An 89-year-old woman, with a history of arterial hypertension under treatment, who anamnestically commended the presence of physical decay, weight loss and frontotemporal headache interpreted as a 4-month history of depression at admission.
However, the installation of blurred vision associated with left eye pain (LE), which worsened in the last month due to eye pain and loss of vision of the right eye (OD) forced her to consult.
Evaluated in neuro-ophthalmology, a eye fundus was defined with pink, flat and net papillae.
In the left eye, ischemic whitenings (upper temporal) were observed towards the macula, which were interpreted as a possible area of arterial origin. The right third nerve palsy without pupillary involvement was also observed.
Due to these findings and a test that highlighted a CRP of 57.7 (VR: < 5.0), she was admitted to the Neurology Department of Hospital del Salvador with suspected temporal arteritis.
No symptoms of mandibular claudication or polymyalgia rheumatica were found in the hospitalization examination, nor were changes or indurations in the course of the temporal arteries observed.
His left vision was normal, but in the binocular view there was a spontaneous deviation of the left eye towards the outside and lower eye, which with the occlusion of the right eye, the left central eye vol to its
A loss of vision that only reached toes was observed.
The right eye presented a complete limitation for adduction and a minor limitation in elevation and depression.
No central or peripheral motor pathway involvement was found.
A laboratory study was completed highlighting ESR: 8 mm/h (VR: 1.0-24.0) and White count: 7,870 in normal range.
Magnetic resonance imaging of the brain in weighted T2-weighted sequences with fat saturation showed an increase in signal intensity in both superficial temporal arteries and periarterial soft tissues.
Contrast enhanced arterial wall and soft tissue enhancement was observed.
In addition, in T1WI with gadolinium, there was sheath impregnation of both optic nerves, irregular enhancement of intraconal and peripheral fat in both ophthalmic arteries.
Supraclinoid parietal enhancement of both carotid siphones.
Axial section in FLAIR and diffusion of the same slice shows cerebellar acute ischemic lesions on the right side.
In TOF significant irregularities of the V4 segment of both vertebral arteries.
The study was complemented with color Doppler echocardiography with high frequency linear transducer, which showed decreased lumen of both superficial temporal arteries, more important on the left side, with hypoechogenic parietal thickening.
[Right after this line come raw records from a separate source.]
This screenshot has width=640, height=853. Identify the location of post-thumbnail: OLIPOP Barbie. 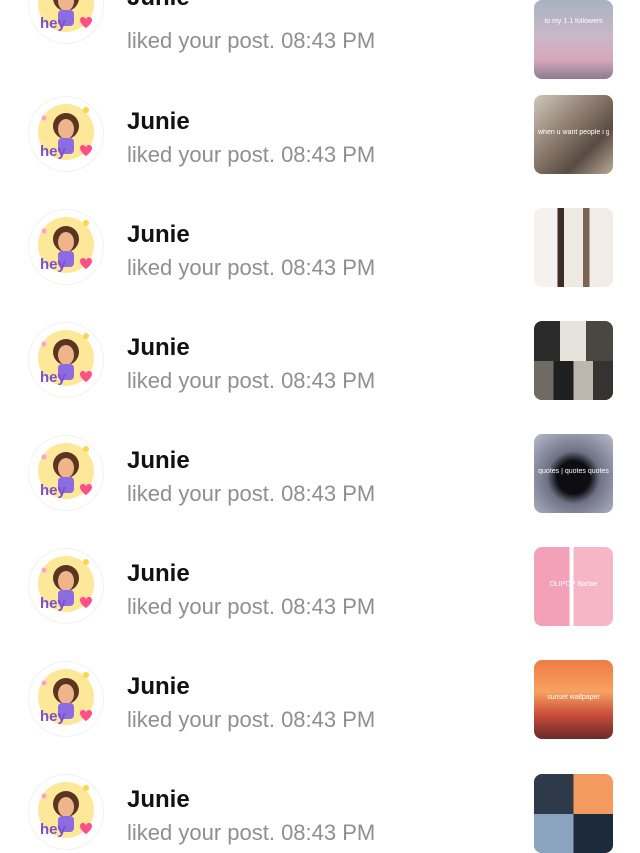
(574, 586).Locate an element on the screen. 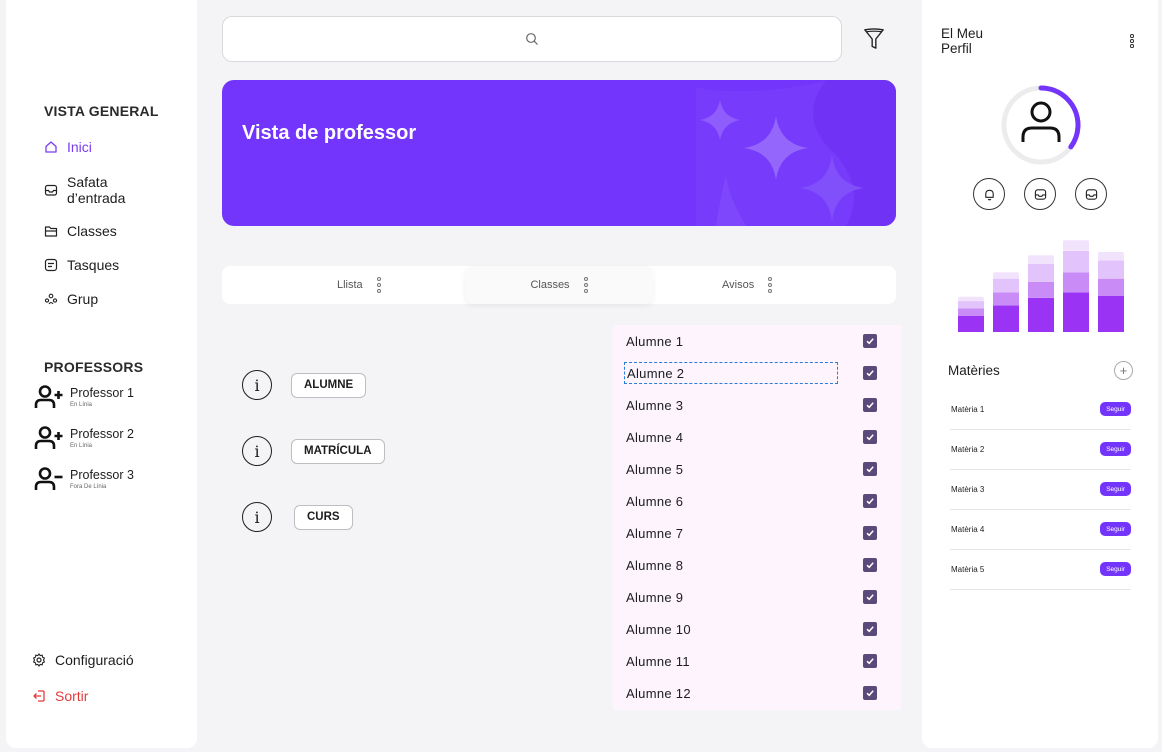  notifications-button is located at coordinates (989, 194).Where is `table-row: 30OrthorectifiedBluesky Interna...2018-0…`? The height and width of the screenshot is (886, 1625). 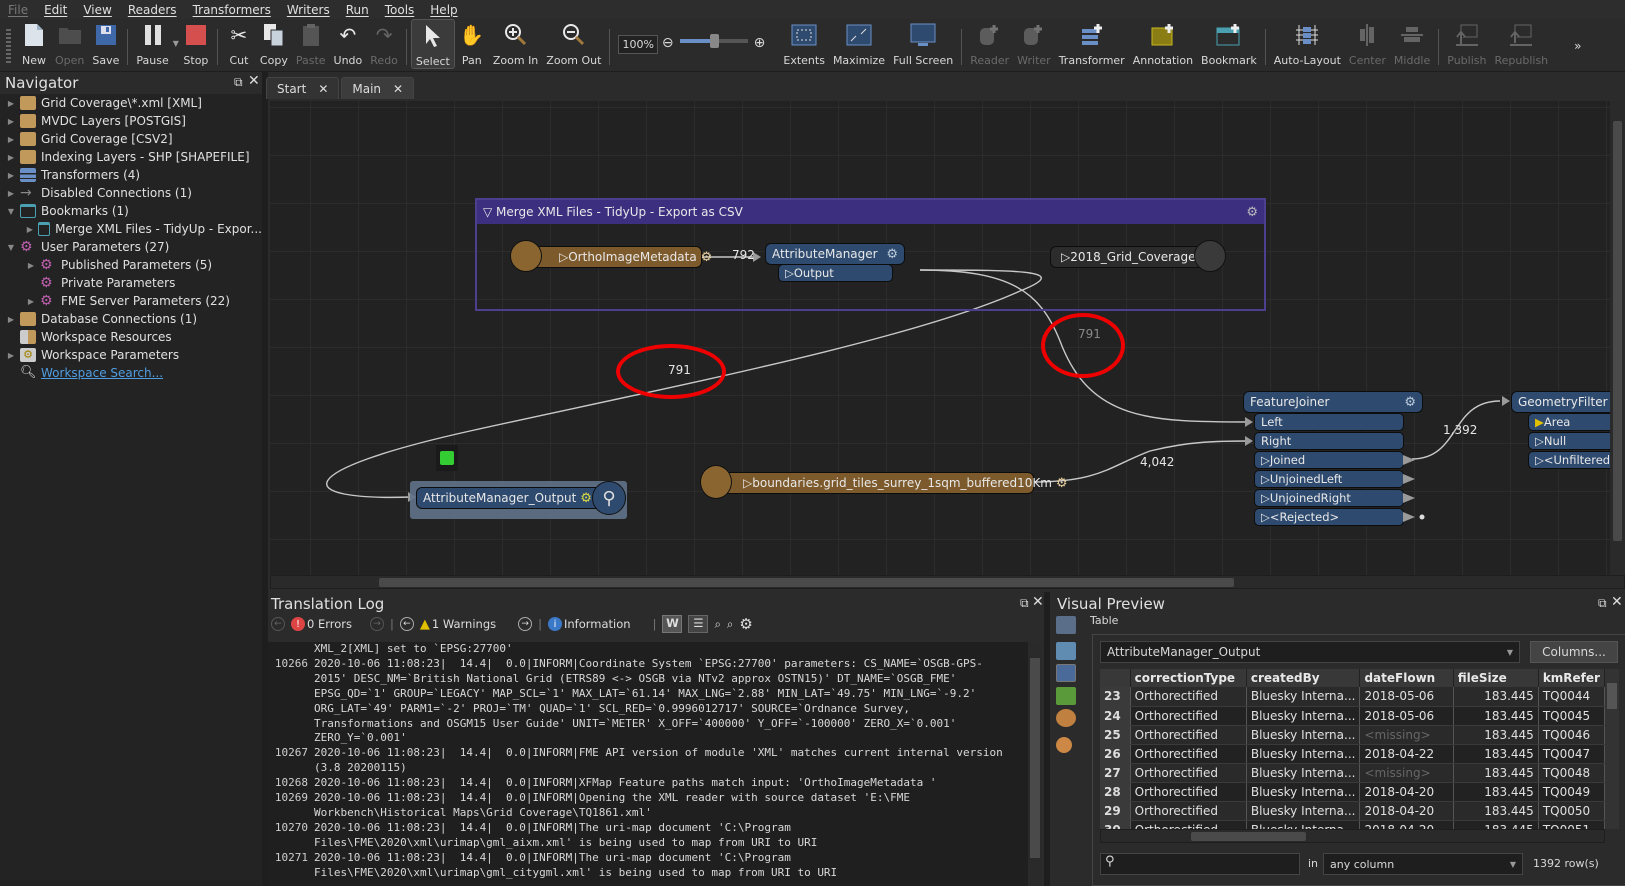 table-row: 30OrthorectifiedBluesky Interna...2018-0… is located at coordinates (1352, 824).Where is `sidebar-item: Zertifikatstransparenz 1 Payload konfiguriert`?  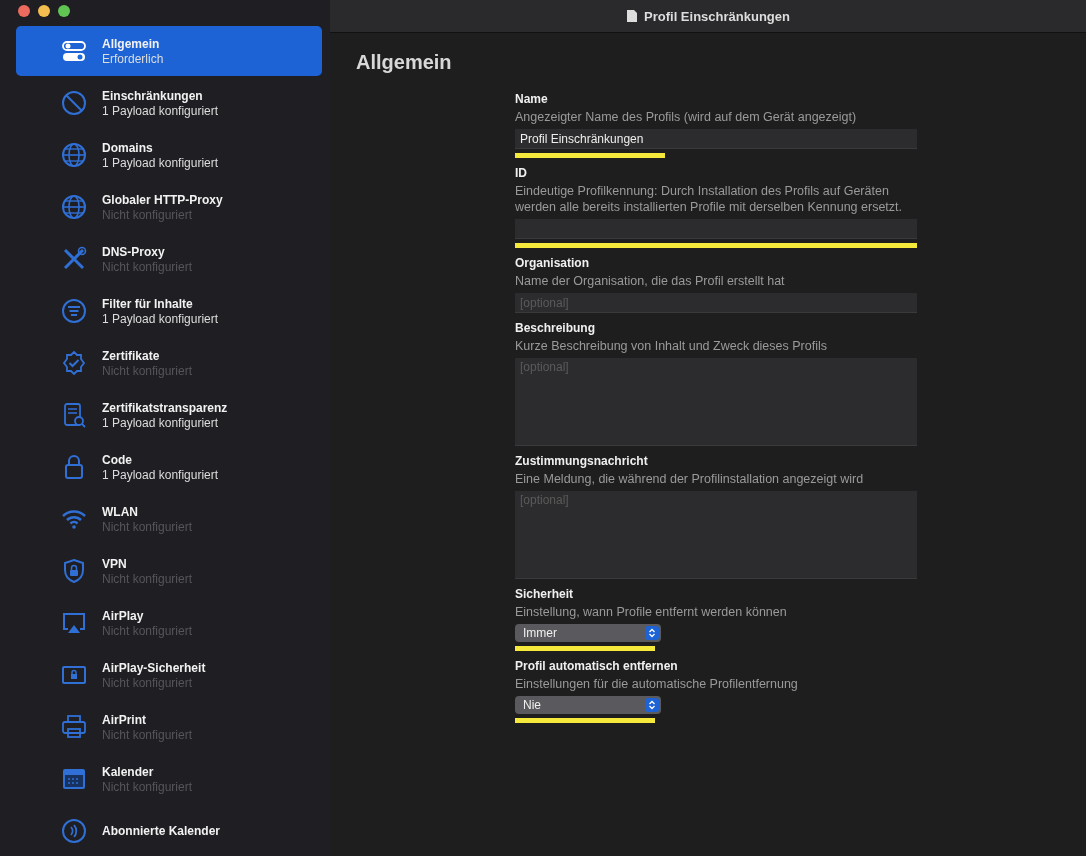 sidebar-item: Zertifikatstransparenz 1 Payload konfiguriert is located at coordinates (169, 415). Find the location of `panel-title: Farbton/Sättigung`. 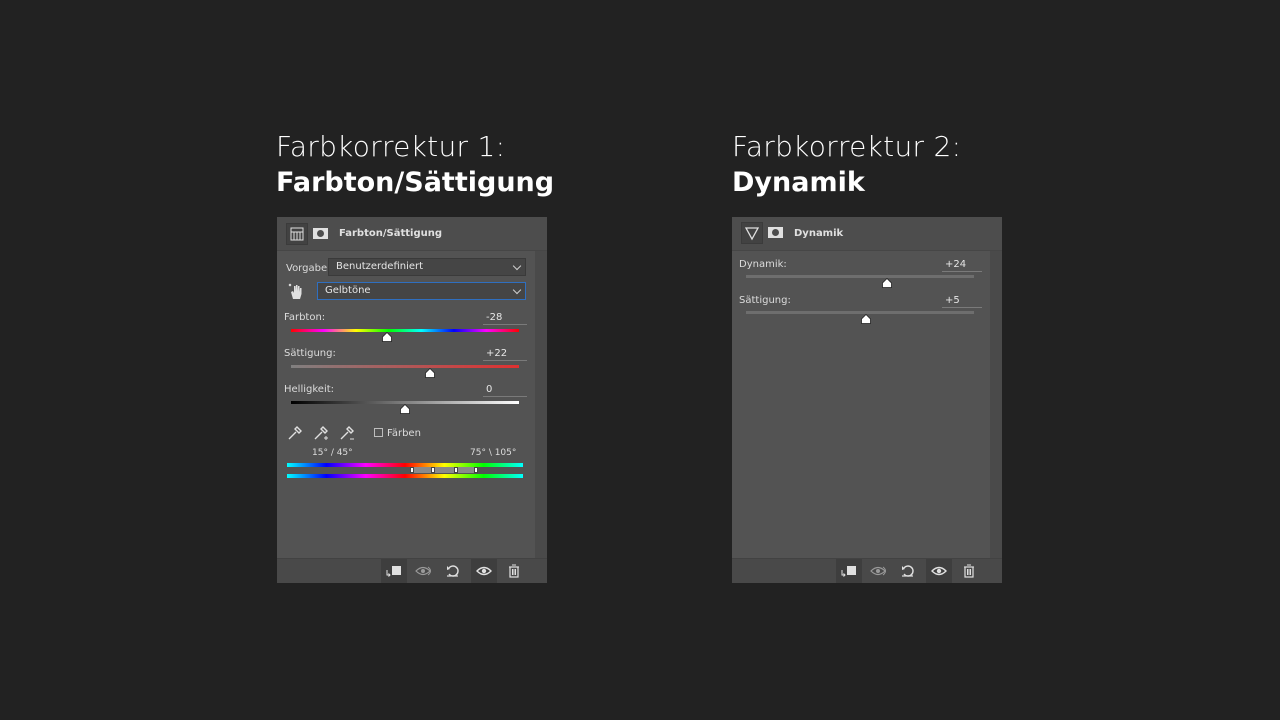

panel-title: Farbton/Sättigung is located at coordinates (390, 234).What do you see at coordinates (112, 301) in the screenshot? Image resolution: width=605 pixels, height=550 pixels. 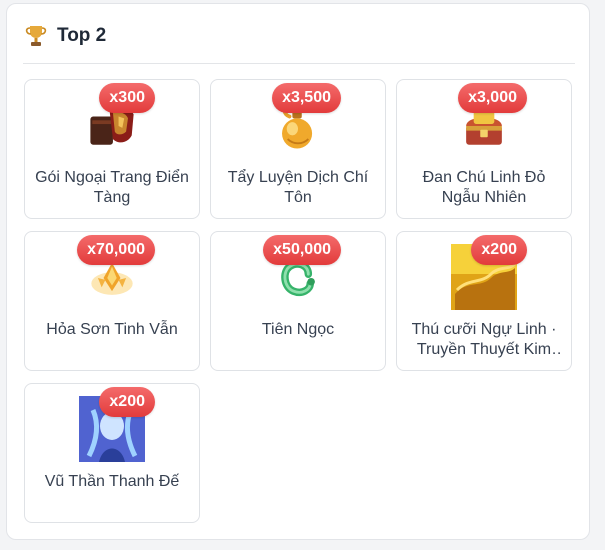 I see `reward-card: x70,000 Hỏa Sơn Tinh Vẫn` at bounding box center [112, 301].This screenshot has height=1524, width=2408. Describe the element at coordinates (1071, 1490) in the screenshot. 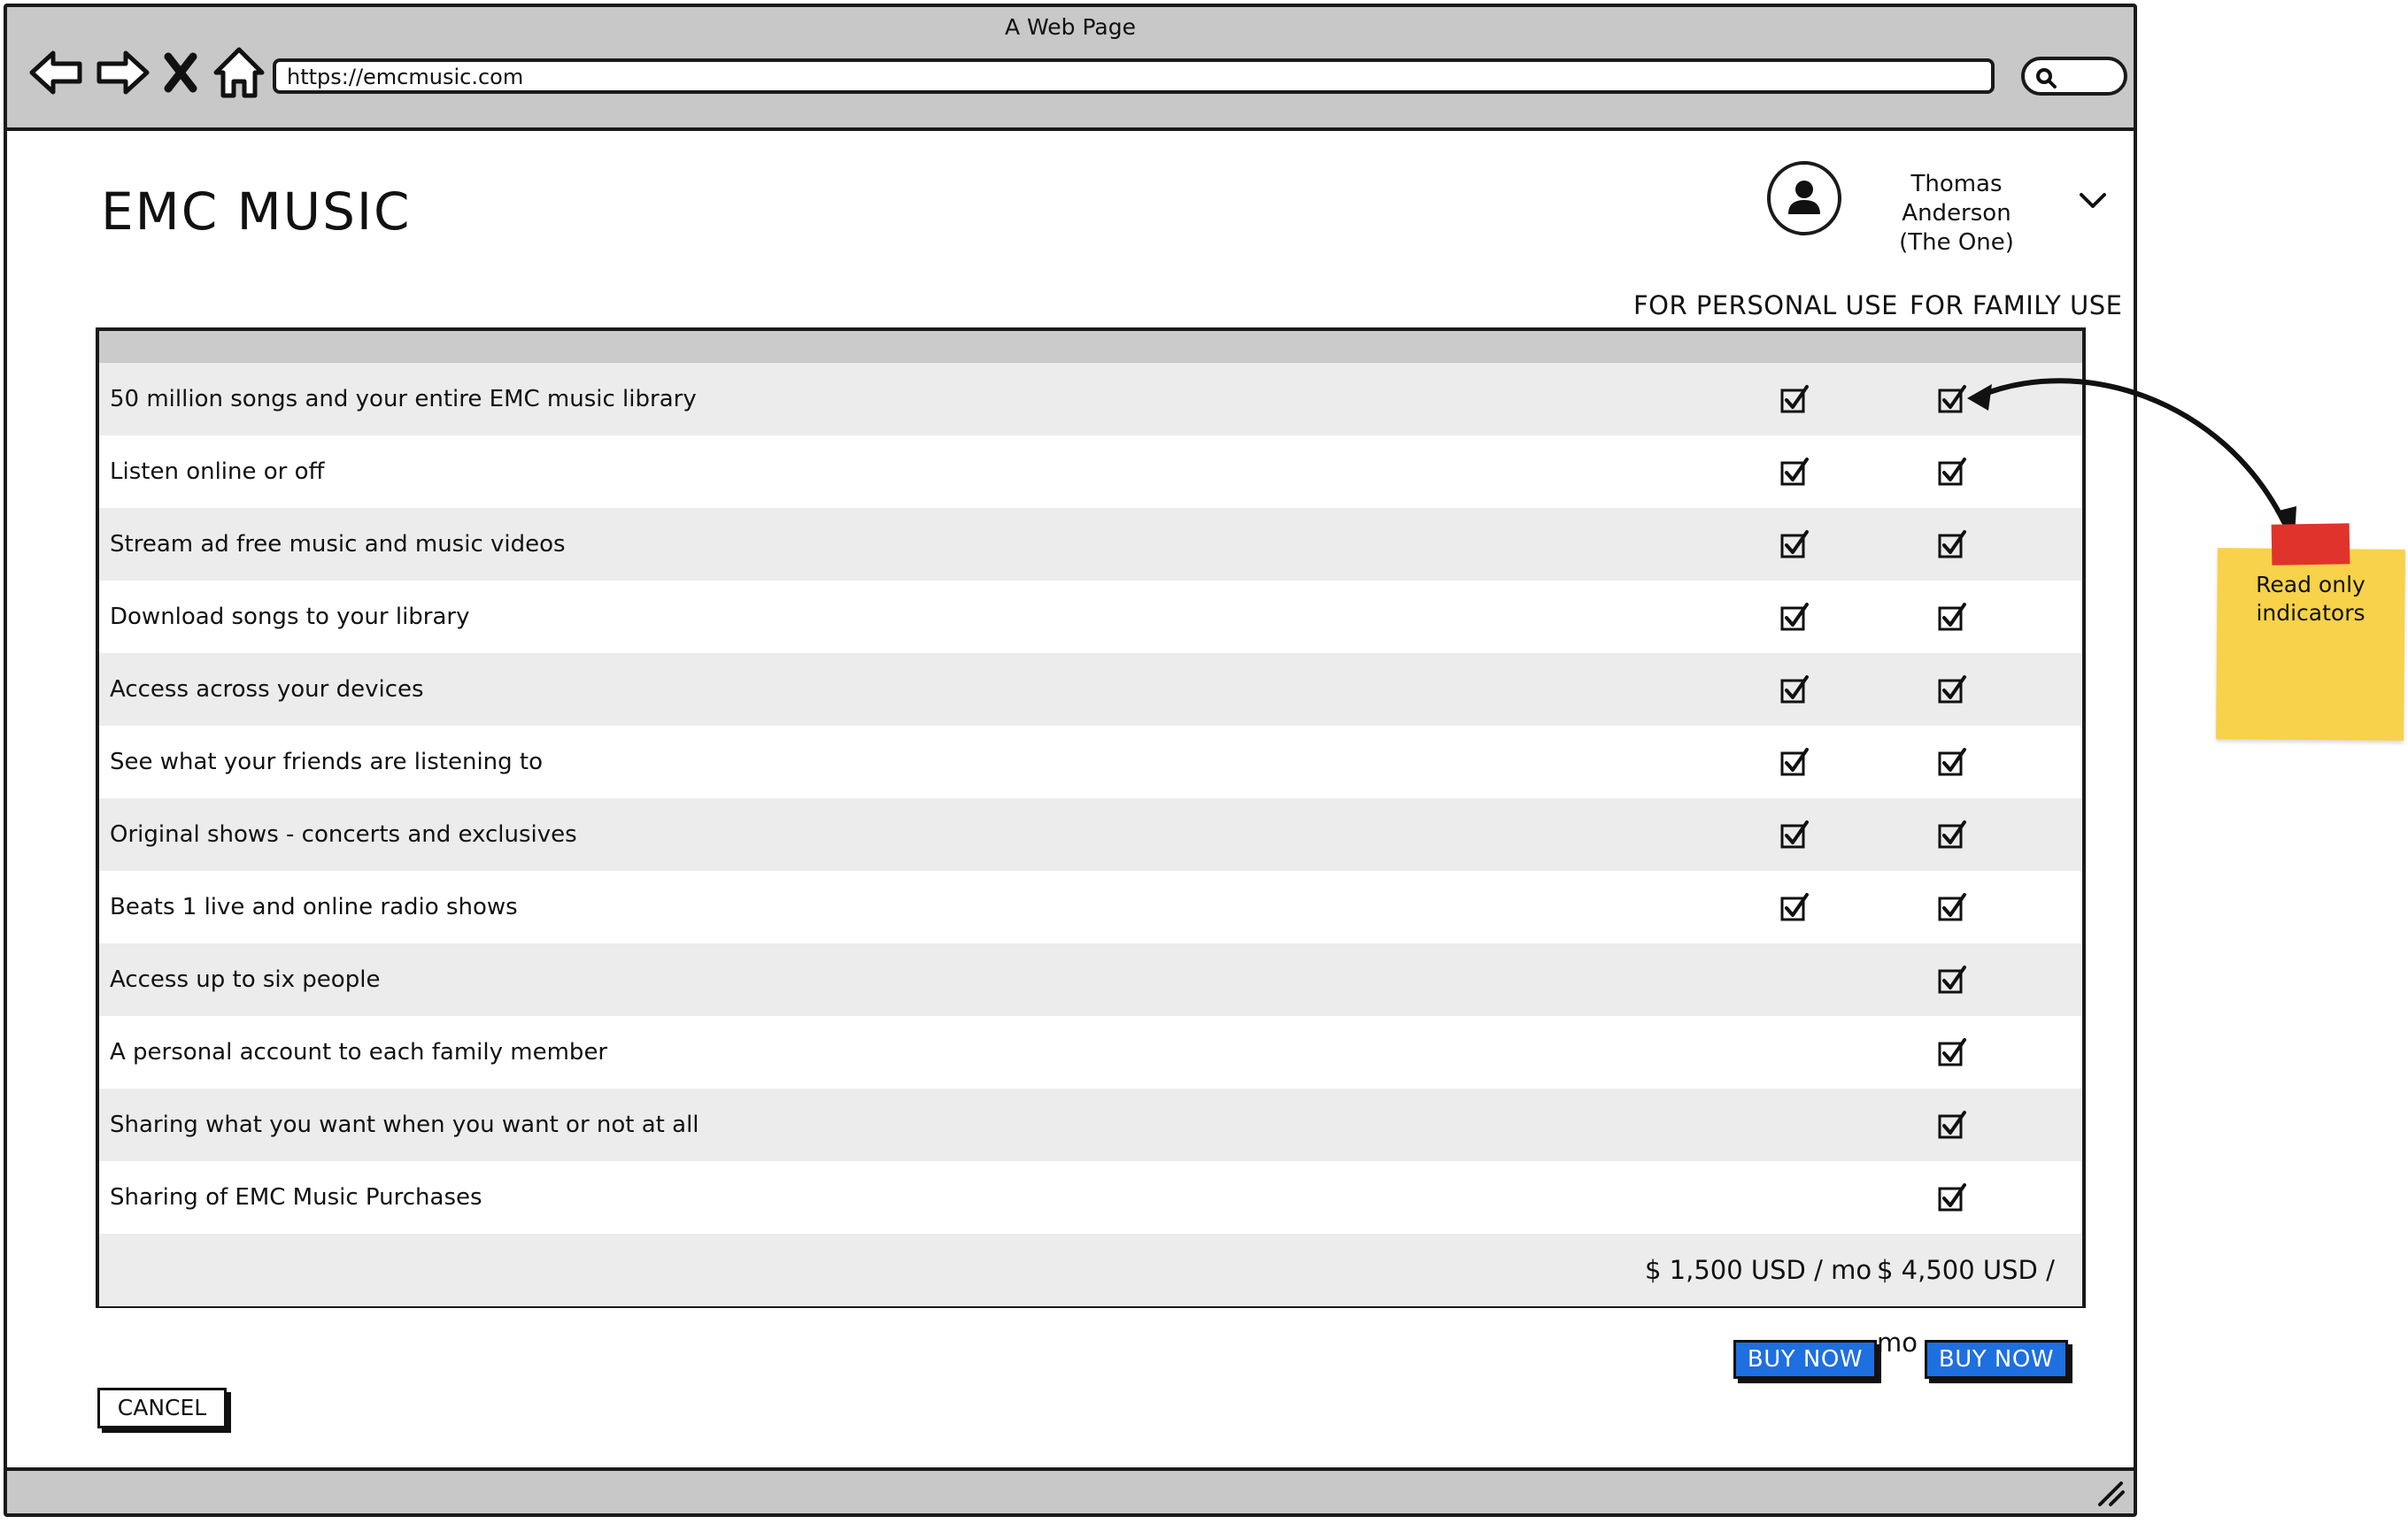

Intravenous dexamethasone was started, which had to be suspended on the third day due to an acute confusional episode, attributed to the treatment, was changed by boluses of methylprednisolone for 3 days and then oral prednisone.
The patient remained painless, with little language and a certain quantitative compromise of consciousness.
New onset corticoids appeared in the left hemibody hypotonia associated with ipsilateral Babinski's sign, which the control CT could associate bilateral cerebellar hypodensity and hypodensity of the right occipital lobe.